彼らの働きぶりは猛烈である。予算編成期になると1か月の「残業時間」は300時間にも及ぶ。国家公務員だから給料は高くはない。それでも頑張るのは「日本のため」であり、将来天下りが約束されているからである。大学教授、会社社長、特殊法人など多くの天下り先がある。社長になりたければ民間会社に入るよりも官僚になったほうが社長になれる確率が高いと聞いたこともある。

しかし、こうしたことはあくまで「外」から見た財務省である。つい最近、財務省の本当の力の源泉を知った。財務省はその権力を使って「合法的」にさまざまなことをできる。財務省は予算配分に大きな決定権を持っているだけではない。国税庁も財務省の管轄だ。さらには金融庁を傘下に従えており、銀行、証券、生保などの金融機関をもコントロールできる。

これらの権力を使えばどういうことができるか?

たとえば、国税庁は脱税を取り締まることができる。もし脱税がばれたら「修正申告」で済ますか、それとも「刑事告発」して所得税法違反などで犯罪人にするかは彼らの自由である。もし、財務省に敵対的な行動をしている人物であれば、犯罪人に仕立て上げることだってありうるかもしれない。その結果、誰だって財務省を敵に回したいと思わなくなる。

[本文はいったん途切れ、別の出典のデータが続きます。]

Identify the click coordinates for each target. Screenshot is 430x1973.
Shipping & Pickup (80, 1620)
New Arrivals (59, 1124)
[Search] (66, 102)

また、予算配分の権力を使えば、大学教授を取り込んで財務省に協力させることなど簡単にできる。財務省に協力すればその大学には多くの予算がつけられ、その教授の大学における発言権が強まる。そうすれば大学の副学長などのポストにありつけるかもしれない。大学の教師といっても学究肌ばかりの人ではない。ニンジンをぶら下げられれば話に乗ってくる人は少なからずいるはずだ。

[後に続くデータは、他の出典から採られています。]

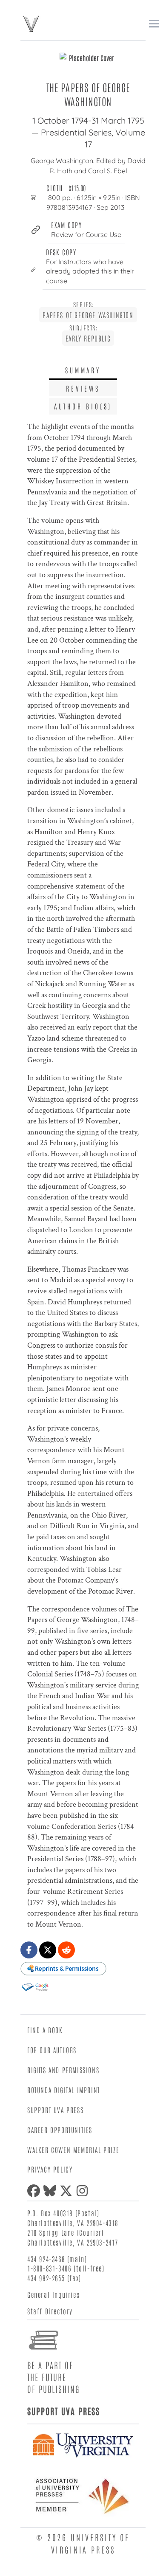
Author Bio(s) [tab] (83, 406)
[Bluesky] (51, 2190)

閣議における席順を見ていると面白いことに気が付く。御覧のとおり、財務大臣(大蔵大臣)の席は総理大臣の二つとなりである。

(写真は小泉政権時代の閣議の様子)

 

また、総理の隣が法務大臣であることも注目だ。法務省も大きな権限を持つ。検察庁を通して基本的人権の根幹にかかわる決定ができるからである。同じような事件でも「不起訴」や「起訴猶予」になったり、反対に「起訴」されて有罪判決を受けたりすることがある。日本には「起訴便宜主義」といって、起訴するかしないかは検察官の判断に任されている。政府に協力的な人は不起訴にし、敵対する人は起訴して刑務所にぶち込むといった政治力学は働いていないのか。

「自由とは、国家権力を批判できる自由のことである。国家権力に賛成する自由はいつの時代にもある」。大学の憲法の授業で習った野中俊彦先生の言葉が忘れられない。